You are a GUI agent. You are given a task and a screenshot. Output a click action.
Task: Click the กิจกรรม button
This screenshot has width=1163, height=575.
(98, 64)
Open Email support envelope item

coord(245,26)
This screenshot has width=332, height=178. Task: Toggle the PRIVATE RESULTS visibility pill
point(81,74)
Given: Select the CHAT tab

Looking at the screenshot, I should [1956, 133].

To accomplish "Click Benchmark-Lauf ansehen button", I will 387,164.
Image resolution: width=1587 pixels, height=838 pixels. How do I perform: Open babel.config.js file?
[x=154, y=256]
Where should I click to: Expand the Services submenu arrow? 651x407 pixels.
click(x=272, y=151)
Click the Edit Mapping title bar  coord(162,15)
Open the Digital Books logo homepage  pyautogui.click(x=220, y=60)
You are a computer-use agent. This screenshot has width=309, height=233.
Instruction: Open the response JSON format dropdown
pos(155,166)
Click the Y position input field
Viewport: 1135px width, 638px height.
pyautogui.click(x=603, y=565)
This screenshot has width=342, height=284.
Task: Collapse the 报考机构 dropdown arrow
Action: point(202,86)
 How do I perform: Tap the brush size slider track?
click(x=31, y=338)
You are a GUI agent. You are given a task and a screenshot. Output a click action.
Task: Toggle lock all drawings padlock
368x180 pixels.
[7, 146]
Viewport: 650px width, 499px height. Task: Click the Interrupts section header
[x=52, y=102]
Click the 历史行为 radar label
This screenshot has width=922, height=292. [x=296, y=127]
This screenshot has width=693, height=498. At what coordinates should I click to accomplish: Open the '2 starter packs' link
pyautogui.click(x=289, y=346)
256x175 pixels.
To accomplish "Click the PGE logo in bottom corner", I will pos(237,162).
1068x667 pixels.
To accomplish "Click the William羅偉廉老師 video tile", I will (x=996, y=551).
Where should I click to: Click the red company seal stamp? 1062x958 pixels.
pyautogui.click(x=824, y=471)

******

#### [Task requirements]
Convert every line of the entries above into a Markdown table with the columns Row and Line. Number the rows in order and leave out blank lines.

#### [Written solution]
| Row | Line |
|---|---|
| 1 | You are a GUI agent. You are given a task and a screenshot. Output a click action. |
| 2 | Task: Click the กิจกรรม button |
| 3 | This screenshot has width=1163, height=575. |
| 4 | (98, 64) |
| 5 | Open Email support envelope item |
| 6 | coord(245,26) |
| 7 | This screenshot has width=332, height=178. Task: Toggle the PRIVATE RESULTS visibility pill |
| 8 | point(81,74) |
| 9 | Given: Select the CHAT tab |
| 10 | Looking at the screenshot, I should [1956, 133]. |
| 11 | To accomplish "Click Benchmark-Lauf ansehen button", I will 387,164. |
| 12 | Image resolution: width=1587 pixels, height=838 pixels. How do I perform: Open babel.config.js file? |
| 13 | [x=154, y=256] |
| 14 | Where should I click to: Expand the Services submenu arrow? 651x407 pixels. |
| 15 | click(x=272, y=151) |
| 16 | Click the Edit Mapping title bar  coord(162,15) |
| 17 | Open the Digital Books logo homepage  pyautogui.click(x=220, y=60) |
| 18 | You are a computer-use agent. This screenshot has width=309, height=233. |
| 19 | Instruction: Open the response JSON format dropdown |
| 20 | pos(155,166) |
| 21 | Click the Y position input field |
| 22 | Viewport: 1135px width, 638px height. |
| 23 | pyautogui.click(x=603, y=565) |
| 24 | This screenshot has width=342, height=284. |
| 25 | Task: Collapse the 报考机构 dropdown arrow |
| 26 | Action: point(202,86) |
| 27 |  How do I perform: Tap the brush size slider track? |
| 28 | click(x=31, y=338) |
| 29 | You are a GUI agent. You are given a task and a screenshot. Output a click action. |
| 30 | Task: Toggle lock all drawings padlock |
| 31 | 368x180 pixels. |
| 32 | [7, 146] |
| 33 | Viewport: 650px width, 499px height. Task: Click the Interrupts section header |
| 34 | [x=52, y=102] |
| 35 | Click the 历史行为 radar label |
| 36 | This screenshot has width=922, height=292. [x=296, y=127] |
| 37 | This screenshot has width=693, height=498. At what coordinates should I click to accomplish: Open the '2 starter packs' link |
| 38 | pyautogui.click(x=289, y=346) |
| 39 | 256x175 pixels. |
| 40 | To accomplish "Click the PGE logo in bottom corner", I will pos(237,162). |
| 41 | 1068x667 pixels. |
| 42 | To accomplish "Click the William羅偉廉老師 video tile", I will (x=996, y=551). |
| 43 | Where should I click to: Click the red company seal stamp? 1062x958 pixels. |
| 44 | pyautogui.click(x=824, y=471) |